再会した航空自衛官の、5年越しの溺愛包囲が甘すぎます!
「それに、どうやって彼女を知ったのかはわからないが、俺の大切な女性に危害を加えるような真似はやめてくれ」
耳に届いた悠翔の声にハッとして、思わず彼の背中をじっと見つめる。
大切な女性って……私のこと?
「次は許さない」
悠翔の鋭い声が愛梨さんに向けられた。
彼女から返事の言葉はない。きっと声を出せないくらい気まずい思いをしているのだろう。
付き纏うほど好きな悠翔に険しい表情で睨まれて、鋭い声で咎められているのだから無理もない。
「……わかったわよ。あなたちのことなんてもう知らない」
少ししてから小さな声で愛梨さんが呟いた。それからこの場を去っていく足音が聞こえる。

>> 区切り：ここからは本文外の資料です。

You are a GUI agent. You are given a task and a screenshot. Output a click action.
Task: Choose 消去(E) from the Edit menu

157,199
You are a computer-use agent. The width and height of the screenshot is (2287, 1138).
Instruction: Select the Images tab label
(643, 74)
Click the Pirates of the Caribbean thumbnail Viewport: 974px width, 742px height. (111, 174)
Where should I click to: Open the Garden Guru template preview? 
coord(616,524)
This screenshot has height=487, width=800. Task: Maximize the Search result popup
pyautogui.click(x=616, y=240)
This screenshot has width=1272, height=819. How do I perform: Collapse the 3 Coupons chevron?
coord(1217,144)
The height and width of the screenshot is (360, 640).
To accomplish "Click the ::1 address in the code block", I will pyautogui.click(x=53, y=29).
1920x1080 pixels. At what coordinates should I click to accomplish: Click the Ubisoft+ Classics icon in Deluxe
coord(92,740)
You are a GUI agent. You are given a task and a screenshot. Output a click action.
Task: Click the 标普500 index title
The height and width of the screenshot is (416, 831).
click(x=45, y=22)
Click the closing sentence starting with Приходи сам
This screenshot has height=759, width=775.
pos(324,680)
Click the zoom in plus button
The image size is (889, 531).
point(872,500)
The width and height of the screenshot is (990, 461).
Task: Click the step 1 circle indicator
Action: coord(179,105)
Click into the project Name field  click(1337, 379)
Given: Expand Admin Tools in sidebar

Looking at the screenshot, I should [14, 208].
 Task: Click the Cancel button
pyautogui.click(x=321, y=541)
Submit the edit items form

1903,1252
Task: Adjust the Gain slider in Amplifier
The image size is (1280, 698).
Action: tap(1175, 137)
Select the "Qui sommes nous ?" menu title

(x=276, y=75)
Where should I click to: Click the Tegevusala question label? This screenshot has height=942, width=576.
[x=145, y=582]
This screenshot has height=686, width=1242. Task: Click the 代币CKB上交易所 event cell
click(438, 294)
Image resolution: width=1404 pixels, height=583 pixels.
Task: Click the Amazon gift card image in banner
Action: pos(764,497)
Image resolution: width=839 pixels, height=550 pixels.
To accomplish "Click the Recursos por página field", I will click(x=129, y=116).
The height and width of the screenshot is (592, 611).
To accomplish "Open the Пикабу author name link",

悠翔の背中から顔を出すと、足早に歩き去っていく愛梨さんの背中が見えた。
「大丈夫か?」
くるっと振り返った悠翔と視線がぶつかる。
「うん、大丈夫」
悠翔のおかげで愛梨さんに危害を加えられずにすんだ。
「間に合ってよかった」
先ほどまで愛梨さんに向けていたものとはまったく違う柔らかい表情と声で悠翔がホッとしたように呟く。